Source data =

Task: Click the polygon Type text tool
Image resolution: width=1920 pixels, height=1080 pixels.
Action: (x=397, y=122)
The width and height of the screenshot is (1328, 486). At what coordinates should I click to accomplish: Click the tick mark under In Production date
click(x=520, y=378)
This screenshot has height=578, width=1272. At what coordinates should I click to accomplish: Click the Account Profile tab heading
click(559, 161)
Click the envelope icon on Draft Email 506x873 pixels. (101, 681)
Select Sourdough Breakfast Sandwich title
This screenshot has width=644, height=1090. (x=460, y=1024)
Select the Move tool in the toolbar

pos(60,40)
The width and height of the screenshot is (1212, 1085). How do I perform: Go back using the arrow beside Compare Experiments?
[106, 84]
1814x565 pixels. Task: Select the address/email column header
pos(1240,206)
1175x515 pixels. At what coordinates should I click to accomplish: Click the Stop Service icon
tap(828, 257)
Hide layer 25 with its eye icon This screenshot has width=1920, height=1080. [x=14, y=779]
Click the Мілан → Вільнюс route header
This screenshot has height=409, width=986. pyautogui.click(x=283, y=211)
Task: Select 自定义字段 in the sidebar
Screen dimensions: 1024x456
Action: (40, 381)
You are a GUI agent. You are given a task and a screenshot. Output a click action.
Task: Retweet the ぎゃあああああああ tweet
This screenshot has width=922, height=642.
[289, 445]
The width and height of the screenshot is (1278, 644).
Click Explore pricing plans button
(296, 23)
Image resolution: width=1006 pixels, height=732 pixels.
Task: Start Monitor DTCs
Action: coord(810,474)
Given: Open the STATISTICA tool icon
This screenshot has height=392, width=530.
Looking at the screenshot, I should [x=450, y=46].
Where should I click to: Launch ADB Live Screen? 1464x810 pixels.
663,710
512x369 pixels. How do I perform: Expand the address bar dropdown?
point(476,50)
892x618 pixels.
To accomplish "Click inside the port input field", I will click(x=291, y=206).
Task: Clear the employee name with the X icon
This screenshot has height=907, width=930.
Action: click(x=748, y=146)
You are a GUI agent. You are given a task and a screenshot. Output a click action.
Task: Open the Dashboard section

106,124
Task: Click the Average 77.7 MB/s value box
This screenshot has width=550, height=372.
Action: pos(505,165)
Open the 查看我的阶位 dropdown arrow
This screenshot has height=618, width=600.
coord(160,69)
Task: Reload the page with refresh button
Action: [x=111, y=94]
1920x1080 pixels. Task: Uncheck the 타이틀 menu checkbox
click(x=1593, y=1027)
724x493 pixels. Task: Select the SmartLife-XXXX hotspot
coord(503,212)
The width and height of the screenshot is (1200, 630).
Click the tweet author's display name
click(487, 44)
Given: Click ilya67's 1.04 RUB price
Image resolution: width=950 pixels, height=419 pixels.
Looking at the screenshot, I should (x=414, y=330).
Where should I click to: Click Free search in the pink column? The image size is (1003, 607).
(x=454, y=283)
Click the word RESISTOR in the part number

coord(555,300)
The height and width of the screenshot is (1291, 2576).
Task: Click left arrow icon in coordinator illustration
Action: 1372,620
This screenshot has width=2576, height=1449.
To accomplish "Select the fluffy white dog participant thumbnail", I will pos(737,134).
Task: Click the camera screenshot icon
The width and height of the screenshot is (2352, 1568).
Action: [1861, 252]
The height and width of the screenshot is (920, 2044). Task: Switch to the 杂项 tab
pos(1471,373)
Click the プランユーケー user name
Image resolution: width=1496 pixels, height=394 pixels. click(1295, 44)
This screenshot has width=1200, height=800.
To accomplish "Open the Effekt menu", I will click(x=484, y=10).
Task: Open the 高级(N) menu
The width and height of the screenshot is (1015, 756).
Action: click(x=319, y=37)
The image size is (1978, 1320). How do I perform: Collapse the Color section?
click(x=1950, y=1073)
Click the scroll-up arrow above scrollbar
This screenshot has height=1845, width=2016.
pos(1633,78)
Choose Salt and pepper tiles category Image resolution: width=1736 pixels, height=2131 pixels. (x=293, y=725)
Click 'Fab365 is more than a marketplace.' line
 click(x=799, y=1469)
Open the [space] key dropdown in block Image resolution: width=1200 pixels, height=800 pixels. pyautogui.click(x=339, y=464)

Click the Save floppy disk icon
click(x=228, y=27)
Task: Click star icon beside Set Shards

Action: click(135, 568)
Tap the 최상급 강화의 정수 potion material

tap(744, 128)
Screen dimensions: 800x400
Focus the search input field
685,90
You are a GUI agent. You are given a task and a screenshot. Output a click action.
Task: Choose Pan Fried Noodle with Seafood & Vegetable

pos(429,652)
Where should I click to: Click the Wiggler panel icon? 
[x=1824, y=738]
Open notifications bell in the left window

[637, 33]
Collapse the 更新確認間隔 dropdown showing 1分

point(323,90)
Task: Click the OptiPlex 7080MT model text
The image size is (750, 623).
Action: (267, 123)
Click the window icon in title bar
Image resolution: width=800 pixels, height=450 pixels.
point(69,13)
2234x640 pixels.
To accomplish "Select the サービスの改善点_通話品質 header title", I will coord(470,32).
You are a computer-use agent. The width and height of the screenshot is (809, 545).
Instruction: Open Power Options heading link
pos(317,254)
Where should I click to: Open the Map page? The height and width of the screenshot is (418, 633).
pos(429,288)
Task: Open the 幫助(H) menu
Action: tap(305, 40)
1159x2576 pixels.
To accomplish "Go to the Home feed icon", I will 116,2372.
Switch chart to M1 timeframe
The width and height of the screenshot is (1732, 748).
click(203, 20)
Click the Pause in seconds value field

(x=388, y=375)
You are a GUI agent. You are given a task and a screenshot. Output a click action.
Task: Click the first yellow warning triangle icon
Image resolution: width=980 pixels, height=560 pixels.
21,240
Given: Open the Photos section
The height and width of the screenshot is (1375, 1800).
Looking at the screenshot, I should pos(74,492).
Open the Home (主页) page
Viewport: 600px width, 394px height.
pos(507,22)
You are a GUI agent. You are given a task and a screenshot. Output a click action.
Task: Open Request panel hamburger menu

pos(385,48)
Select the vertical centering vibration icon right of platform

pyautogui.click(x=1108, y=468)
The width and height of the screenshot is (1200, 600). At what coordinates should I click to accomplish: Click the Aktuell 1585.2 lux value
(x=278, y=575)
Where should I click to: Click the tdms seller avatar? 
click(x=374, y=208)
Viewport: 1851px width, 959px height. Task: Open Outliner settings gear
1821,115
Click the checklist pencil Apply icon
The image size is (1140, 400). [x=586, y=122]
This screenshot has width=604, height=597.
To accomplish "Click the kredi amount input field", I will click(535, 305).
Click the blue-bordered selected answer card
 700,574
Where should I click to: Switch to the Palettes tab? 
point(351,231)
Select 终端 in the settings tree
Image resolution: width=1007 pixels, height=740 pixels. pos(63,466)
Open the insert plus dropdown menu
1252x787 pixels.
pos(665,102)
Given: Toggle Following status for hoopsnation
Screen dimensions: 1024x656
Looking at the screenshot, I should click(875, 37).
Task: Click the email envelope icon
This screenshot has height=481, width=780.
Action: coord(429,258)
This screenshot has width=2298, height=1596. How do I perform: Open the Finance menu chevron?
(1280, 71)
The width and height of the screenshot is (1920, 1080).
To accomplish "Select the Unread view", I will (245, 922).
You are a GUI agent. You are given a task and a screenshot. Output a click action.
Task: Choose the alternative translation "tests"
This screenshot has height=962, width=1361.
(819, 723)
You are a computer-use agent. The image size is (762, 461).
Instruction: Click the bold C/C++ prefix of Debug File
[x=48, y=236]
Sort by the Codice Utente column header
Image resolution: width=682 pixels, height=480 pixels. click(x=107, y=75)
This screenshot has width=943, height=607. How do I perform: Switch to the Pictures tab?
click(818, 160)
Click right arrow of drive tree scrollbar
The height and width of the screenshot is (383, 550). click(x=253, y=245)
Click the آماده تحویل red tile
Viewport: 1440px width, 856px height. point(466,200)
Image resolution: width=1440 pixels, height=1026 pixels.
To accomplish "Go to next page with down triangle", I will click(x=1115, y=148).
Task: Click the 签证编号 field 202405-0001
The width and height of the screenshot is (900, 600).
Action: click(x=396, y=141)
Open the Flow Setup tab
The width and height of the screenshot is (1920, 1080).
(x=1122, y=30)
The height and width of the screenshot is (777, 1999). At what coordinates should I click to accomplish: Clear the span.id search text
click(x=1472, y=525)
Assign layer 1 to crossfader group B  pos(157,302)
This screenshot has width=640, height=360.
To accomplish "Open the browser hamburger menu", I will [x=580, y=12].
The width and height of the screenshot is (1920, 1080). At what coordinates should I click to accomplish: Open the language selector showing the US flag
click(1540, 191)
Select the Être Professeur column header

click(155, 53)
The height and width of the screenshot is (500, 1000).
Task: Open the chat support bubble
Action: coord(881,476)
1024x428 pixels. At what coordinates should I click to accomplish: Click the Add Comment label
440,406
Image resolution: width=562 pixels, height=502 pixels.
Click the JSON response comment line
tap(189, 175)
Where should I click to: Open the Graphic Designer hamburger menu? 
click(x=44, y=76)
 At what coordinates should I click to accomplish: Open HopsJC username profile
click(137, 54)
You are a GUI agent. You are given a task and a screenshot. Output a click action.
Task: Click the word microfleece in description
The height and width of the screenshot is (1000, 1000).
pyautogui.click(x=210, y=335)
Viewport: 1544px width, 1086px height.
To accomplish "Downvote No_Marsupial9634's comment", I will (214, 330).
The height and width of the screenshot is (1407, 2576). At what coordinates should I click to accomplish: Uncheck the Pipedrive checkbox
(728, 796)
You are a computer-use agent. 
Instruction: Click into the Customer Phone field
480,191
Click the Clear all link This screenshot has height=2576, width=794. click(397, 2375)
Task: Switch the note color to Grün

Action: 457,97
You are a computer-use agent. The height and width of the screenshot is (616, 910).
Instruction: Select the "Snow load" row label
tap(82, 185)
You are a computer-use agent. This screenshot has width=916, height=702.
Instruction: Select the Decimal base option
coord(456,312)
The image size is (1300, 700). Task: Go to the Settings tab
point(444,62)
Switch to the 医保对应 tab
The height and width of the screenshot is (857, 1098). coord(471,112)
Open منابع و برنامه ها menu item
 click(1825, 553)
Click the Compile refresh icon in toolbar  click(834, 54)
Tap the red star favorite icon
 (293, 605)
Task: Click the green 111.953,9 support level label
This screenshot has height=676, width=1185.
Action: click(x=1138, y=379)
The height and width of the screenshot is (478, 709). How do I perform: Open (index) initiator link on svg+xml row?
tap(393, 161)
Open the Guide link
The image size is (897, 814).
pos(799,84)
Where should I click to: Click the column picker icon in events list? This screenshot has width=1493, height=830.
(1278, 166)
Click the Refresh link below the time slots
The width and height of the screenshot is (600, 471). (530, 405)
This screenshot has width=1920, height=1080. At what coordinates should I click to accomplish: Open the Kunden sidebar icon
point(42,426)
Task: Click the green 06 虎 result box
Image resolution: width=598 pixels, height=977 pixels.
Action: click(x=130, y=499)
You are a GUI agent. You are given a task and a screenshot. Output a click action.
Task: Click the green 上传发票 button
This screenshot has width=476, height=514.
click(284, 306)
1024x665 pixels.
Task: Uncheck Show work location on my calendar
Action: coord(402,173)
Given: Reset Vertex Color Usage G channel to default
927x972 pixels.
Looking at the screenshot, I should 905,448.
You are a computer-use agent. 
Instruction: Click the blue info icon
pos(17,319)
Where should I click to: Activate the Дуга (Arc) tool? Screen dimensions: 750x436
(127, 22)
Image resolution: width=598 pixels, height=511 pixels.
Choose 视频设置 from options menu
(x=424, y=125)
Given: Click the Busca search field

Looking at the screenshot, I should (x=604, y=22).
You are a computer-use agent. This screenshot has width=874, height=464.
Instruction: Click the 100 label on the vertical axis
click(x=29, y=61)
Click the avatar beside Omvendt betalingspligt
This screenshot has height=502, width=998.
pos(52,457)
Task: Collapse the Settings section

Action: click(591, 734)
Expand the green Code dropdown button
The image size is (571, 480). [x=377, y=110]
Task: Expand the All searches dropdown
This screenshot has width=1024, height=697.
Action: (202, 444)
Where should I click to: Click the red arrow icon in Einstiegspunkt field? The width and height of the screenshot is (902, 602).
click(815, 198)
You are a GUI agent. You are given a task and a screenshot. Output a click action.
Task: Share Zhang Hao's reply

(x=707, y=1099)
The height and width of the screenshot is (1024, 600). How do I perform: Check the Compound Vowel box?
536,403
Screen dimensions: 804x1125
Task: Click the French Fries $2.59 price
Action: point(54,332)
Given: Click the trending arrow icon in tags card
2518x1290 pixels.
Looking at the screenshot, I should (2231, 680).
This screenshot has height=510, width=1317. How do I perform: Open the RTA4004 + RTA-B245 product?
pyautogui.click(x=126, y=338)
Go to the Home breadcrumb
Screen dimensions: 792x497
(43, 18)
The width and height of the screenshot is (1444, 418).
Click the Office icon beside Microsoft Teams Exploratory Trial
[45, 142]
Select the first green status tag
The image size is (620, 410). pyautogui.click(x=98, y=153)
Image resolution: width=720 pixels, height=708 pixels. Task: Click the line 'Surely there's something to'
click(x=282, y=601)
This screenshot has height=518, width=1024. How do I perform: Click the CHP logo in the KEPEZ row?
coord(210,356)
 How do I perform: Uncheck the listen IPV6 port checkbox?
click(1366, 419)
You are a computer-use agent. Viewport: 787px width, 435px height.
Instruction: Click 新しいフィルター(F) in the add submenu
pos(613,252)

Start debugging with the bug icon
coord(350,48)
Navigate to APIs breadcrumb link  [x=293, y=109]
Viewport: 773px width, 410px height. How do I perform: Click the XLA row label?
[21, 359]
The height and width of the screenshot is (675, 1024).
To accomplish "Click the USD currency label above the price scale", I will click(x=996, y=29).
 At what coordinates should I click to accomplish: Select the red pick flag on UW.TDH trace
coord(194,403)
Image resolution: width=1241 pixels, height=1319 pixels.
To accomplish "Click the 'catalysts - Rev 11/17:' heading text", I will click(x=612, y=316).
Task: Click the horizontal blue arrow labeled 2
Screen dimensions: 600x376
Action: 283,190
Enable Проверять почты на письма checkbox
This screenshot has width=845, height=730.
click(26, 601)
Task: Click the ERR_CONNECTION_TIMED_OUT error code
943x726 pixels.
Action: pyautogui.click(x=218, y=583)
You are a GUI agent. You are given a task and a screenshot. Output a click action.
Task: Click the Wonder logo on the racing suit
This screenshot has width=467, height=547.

AIM = Can you put the items into a Markdown table, starting with the line that contains "Viewport: 773px width, 410px" and continuing through the final line of the items? Use the columns "No." and "Text", and leave out blank lines.

EXERCISE SOLUTION =
| No. | Text |
|---|---|
| 1 | Viewport: 773px width, 410px height. How do I perform: Click the XLA row label? |
| 2 | [21, 359] |
| 3 | The height and width of the screenshot is (675, 1024). |
| 4 | To accomplish "Click the USD currency label above the price scale", I will click(x=996, y=29). |
| 5 |  At what coordinates should I click to accomplish: Select the red pick flag on UW.TDH trace |
| 6 | coord(194,403) |
| 7 | Image resolution: width=1241 pixels, height=1319 pixels. |
| 8 | To accomplish "Click the 'catalysts - Rev 11/17:' heading text", I will click(x=612, y=316). |
| 9 | Task: Click the horizontal blue arrow labeled 2 |
| 10 | Screen dimensions: 600x376 |
| 11 | Action: 283,190 |
| 12 | Enable Проверять почты на письма checkbox |
| 13 | This screenshot has width=845, height=730. |
| 14 | click(26, 601) |
| 15 | Task: Click the ERR_CONNECTION_TIMED_OUT error code |
| 16 | 943x726 pixels. |
| 17 | Action: pyautogui.click(x=218, y=583) |
| 18 | You are a GUI agent. You are given a task and a screenshot. Output a click action. |
| 19 | Task: Click the Wonder logo on the racing suit |
| 20 | This screenshot has width=467, height=547. |